(Source records)
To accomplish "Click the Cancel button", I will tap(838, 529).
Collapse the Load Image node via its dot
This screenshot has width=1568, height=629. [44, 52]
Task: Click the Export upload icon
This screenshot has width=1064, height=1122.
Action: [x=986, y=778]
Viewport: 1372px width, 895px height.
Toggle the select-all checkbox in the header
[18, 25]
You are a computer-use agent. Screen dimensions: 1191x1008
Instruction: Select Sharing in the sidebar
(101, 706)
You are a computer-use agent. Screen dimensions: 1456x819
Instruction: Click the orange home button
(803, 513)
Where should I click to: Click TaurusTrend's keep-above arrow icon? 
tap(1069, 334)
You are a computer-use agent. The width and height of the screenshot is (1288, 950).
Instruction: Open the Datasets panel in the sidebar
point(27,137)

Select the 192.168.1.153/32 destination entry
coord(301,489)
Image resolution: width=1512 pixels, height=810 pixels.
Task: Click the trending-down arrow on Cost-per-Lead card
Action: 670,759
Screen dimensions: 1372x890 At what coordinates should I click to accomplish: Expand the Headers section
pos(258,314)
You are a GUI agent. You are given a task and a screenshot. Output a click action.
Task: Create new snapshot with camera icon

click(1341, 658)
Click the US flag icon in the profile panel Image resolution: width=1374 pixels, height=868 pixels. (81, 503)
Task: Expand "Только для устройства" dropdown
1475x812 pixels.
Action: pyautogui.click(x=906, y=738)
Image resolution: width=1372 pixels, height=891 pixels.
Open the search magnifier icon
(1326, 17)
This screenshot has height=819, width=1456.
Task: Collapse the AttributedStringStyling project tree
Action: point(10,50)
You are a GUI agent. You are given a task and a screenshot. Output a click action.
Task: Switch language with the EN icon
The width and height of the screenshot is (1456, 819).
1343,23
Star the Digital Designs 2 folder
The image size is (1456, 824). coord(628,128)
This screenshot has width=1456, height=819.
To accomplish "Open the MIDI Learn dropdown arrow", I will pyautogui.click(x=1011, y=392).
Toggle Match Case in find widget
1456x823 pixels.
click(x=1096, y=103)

■ Task objective ■
Every line of the data above should be copied exactly.

■ Written response ■
To accomplish "Click the Cancel button", I will tap(838, 529).
Collapse the Load Image node via its dot
This screenshot has width=1568, height=629. [44, 52]
Task: Click the Export upload icon
This screenshot has width=1064, height=1122.
Action: [x=986, y=778]
Viewport: 1372px width, 895px height.
Toggle the select-all checkbox in the header
[18, 25]
You are a computer-use agent. Screen dimensions: 1191x1008
Instruction: Select Sharing in the sidebar
(101, 706)
You are a computer-use agent. Screen dimensions: 1456x819
Instruction: Click the orange home button
(803, 513)
Where should I click to: Click TaurusTrend's keep-above arrow icon? 
tap(1069, 334)
You are a computer-use agent. The width and height of the screenshot is (1288, 950).
Instruction: Open the Datasets panel in the sidebar
point(27,137)

Select the 192.168.1.153/32 destination entry
coord(301,489)
Image resolution: width=1512 pixels, height=810 pixels.
Task: Click the trending-down arrow on Cost-per-Lead card
Action: 670,759
Screen dimensions: 1372x890 At what coordinates should I click to accomplish: Expand the Headers section
pos(258,314)
You are a GUI agent. You are given a task and a screenshot. Output a click action.
Task: Create new snapshot with camera icon

click(1341, 658)
Click the US flag icon in the profile panel Image resolution: width=1374 pixels, height=868 pixels. (81, 503)
Task: Expand "Только для устройства" dropdown
1475x812 pixels.
Action: pyautogui.click(x=906, y=738)
Image resolution: width=1372 pixels, height=891 pixels.
Open the search magnifier icon
(1326, 17)
This screenshot has height=819, width=1456.
Task: Collapse the AttributedStringStyling project tree
Action: point(10,50)
You are a GUI agent. You are given a task and a screenshot. Output a click action.
Task: Switch language with the EN icon
The width and height of the screenshot is (1456, 819).
1343,23
Star the Digital Designs 2 folder
The image size is (1456, 824). coord(628,128)
This screenshot has width=1456, height=819.
To accomplish "Open the MIDI Learn dropdown arrow", I will pyautogui.click(x=1011, y=392).
Toggle Match Case in find widget
1456x823 pixels.
click(x=1096, y=103)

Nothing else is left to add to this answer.